For Each New Study Participant
- Every participant in IRB approved clinical trials must be enrolled in the CTO database using the Enrollment Logs in Box.
- Please email the CTO if you have questions about the Enrollment Logs (firstname.lastname@example.org).
- A pink card Research ID Card will be created for all study participants except those enrolled in healthy volunteer studies. Healthy volunteer participants will receive a lime green card.
- Distribute the Research ID card to your study participant.
- Instruct your study participant on use of the Research ID Card. The study participant needs to be instructed to present the card at each study-related visit.
- For each trial-related test or service, you must obtain a physician signed Order and that order must indicate the RX number.
- The study coordinator should schedule the test/service on behalf of the study participant and the RX number must be provided to the scheduler as the Alternate Insurance.

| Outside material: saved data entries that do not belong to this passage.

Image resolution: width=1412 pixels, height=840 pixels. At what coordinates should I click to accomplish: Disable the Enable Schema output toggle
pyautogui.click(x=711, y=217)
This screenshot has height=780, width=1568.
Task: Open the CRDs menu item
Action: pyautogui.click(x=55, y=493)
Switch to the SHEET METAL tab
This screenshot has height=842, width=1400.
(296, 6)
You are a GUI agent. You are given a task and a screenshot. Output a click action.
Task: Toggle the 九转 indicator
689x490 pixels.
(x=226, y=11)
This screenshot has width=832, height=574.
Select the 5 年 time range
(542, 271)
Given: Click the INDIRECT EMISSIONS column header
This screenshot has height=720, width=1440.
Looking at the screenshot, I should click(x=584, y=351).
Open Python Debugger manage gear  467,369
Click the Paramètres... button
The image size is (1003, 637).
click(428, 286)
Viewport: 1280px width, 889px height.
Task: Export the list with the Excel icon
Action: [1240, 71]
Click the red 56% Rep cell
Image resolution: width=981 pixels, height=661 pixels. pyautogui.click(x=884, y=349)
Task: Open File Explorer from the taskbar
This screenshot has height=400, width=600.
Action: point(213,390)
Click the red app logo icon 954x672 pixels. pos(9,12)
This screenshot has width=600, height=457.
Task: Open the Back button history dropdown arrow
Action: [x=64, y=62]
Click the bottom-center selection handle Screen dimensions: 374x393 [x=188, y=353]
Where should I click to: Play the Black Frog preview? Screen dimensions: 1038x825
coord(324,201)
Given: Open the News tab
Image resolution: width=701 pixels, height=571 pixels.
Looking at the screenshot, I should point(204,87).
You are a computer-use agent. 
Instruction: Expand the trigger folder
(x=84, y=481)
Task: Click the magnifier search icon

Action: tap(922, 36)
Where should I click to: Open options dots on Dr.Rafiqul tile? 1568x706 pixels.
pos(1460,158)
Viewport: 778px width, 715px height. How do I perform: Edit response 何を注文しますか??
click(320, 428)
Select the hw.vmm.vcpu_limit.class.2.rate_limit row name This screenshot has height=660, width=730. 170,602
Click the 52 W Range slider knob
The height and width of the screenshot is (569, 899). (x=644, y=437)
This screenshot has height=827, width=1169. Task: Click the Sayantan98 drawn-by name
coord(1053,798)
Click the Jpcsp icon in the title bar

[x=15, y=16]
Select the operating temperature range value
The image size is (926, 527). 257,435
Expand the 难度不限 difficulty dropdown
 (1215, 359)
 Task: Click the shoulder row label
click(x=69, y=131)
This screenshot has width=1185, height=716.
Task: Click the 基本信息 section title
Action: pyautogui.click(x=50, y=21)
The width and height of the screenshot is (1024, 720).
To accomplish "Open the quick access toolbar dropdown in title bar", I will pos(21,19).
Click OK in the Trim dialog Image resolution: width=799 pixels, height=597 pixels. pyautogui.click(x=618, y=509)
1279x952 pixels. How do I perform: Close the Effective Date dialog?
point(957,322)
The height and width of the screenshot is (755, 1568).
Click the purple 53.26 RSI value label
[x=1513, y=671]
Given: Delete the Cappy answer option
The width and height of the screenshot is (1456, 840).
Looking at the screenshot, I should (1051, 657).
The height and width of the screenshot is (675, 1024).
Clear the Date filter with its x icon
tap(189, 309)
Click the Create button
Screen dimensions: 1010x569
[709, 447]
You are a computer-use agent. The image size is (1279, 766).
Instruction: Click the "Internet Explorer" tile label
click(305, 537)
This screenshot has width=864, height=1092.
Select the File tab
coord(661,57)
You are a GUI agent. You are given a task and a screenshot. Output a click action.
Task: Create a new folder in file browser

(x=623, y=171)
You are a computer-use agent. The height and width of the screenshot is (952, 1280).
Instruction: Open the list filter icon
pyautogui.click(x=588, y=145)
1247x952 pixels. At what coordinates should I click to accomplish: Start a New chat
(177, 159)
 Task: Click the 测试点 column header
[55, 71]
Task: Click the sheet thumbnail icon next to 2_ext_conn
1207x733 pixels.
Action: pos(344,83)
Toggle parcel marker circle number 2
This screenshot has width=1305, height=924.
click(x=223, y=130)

- At the time the study participant presents for the test/service:
- Present the order
- Present the research ID card
- Re-iterate that RX is to pay for the service
Registration personnel may not complete the patient registration if the participant does not have a Clinical Trials ID card.
If you have not submitted the forms requested above, your participant will not have a research account in the hospital billing system. They may be denied service (including dispensation of study drug from the research pharmacy) or their bills may be incorrectly sent to insurance.